## Exercise
Among the entries below, only the lines starting at the one with "The height and width of the screenshot is (1777, 1179)." and ending at the one with "This screenshot has width=1074, height=581.", both included, are to be printed exactly.

── Source information

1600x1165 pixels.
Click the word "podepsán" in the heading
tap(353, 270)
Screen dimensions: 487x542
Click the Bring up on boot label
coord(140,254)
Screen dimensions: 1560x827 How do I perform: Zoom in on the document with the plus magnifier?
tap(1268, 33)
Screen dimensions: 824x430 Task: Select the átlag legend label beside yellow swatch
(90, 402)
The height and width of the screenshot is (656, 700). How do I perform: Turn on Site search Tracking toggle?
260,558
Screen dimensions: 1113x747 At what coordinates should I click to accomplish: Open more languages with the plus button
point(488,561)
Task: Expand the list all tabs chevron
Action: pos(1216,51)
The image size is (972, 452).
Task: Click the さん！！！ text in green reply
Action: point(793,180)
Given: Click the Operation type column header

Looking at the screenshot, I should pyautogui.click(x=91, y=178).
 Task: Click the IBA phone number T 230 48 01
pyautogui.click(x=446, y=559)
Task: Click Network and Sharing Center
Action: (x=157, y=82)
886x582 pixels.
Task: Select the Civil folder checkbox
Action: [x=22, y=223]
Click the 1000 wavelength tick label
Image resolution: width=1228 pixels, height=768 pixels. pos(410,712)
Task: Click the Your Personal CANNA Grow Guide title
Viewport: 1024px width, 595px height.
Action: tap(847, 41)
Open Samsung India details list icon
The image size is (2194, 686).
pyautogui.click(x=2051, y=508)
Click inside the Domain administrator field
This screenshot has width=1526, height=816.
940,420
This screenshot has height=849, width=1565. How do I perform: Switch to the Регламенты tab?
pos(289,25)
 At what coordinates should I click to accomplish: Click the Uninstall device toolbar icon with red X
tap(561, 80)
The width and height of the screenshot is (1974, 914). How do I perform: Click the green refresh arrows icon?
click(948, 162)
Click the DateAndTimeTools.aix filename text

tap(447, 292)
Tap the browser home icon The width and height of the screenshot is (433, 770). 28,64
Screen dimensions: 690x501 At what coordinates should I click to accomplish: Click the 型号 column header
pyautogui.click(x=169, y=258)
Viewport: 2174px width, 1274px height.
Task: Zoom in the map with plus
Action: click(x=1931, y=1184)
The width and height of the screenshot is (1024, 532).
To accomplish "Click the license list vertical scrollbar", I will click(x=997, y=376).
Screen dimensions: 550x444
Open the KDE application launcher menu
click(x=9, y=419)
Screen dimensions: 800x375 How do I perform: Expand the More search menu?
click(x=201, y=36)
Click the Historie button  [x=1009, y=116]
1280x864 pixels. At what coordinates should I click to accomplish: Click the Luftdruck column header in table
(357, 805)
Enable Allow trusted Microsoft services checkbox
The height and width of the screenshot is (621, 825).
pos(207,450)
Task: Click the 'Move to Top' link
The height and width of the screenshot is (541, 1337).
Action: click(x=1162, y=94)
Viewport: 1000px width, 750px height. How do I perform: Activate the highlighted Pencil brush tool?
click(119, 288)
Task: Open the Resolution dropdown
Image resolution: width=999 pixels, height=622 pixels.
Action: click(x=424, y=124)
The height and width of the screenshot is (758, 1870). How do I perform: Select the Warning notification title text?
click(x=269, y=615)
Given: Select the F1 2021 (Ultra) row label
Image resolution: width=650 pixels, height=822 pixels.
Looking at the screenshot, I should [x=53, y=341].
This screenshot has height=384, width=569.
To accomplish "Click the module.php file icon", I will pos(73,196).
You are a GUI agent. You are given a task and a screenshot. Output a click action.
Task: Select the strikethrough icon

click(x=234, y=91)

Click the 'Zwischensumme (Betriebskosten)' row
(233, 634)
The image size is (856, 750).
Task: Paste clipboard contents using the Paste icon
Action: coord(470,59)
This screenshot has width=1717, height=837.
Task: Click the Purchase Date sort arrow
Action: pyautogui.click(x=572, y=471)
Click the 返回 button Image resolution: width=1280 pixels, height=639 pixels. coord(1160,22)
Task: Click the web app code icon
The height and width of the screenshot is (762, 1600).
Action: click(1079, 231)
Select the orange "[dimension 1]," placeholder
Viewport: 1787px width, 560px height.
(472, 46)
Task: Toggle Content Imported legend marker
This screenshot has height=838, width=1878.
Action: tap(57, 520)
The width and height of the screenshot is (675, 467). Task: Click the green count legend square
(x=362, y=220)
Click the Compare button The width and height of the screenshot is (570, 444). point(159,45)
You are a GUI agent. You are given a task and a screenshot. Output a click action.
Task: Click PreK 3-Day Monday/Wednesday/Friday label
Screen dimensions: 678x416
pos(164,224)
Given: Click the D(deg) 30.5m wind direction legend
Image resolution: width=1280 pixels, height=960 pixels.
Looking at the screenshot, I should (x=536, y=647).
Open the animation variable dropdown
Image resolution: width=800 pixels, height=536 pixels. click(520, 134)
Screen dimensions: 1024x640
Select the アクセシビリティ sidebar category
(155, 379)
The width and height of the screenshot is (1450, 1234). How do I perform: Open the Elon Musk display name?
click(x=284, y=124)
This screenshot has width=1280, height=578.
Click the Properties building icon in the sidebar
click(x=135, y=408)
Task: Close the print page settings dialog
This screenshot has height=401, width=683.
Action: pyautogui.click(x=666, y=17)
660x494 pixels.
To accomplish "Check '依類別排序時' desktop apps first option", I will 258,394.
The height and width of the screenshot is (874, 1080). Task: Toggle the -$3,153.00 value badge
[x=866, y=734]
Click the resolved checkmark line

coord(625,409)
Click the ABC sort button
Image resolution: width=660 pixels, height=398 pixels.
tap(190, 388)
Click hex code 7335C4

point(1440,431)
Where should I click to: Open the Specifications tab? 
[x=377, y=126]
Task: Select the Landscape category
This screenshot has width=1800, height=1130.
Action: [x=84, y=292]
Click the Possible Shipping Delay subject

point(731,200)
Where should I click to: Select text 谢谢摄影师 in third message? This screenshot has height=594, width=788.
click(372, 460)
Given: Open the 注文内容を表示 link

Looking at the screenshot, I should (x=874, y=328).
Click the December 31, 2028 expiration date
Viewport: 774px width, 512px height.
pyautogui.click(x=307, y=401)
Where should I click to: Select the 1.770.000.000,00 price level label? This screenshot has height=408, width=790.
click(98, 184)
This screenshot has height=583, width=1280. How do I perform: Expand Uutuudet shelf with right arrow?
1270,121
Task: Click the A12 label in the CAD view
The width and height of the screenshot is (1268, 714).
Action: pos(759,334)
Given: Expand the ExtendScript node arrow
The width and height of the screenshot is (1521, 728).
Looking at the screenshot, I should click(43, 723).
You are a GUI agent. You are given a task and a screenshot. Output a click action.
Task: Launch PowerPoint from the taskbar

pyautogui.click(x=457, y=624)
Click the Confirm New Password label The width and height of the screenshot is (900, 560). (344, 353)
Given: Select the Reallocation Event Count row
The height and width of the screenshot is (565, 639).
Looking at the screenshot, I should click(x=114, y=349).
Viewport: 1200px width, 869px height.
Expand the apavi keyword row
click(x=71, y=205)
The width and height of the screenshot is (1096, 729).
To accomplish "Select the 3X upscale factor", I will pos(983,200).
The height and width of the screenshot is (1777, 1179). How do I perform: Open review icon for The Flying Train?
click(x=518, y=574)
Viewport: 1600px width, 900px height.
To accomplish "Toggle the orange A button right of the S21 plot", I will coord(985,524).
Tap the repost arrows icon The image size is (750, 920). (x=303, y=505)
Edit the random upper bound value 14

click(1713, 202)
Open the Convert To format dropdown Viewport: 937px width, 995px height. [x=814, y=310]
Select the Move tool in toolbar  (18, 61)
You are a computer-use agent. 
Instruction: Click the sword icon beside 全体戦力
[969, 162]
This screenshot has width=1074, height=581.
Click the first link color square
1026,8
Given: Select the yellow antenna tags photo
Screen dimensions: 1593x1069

────

## Result for this task
The height and width of the screenshot is (1777, 1179). How do I perform: Open review icon for The Flying Train?
click(x=518, y=574)
Viewport: 1600px width, 900px height.
To accomplish "Toggle the orange A button right of the S21 plot", I will coord(985,524).
Tap the repost arrows icon The image size is (750, 920). (x=303, y=505)
Edit the random upper bound value 14

click(1713, 202)
Open the Convert To format dropdown Viewport: 937px width, 995px height. [x=814, y=310]
Select the Move tool in toolbar  (18, 61)
You are a computer-use agent. 
Instruction: Click the sword icon beside 全体戦力
[969, 162]
This screenshot has width=1074, height=581.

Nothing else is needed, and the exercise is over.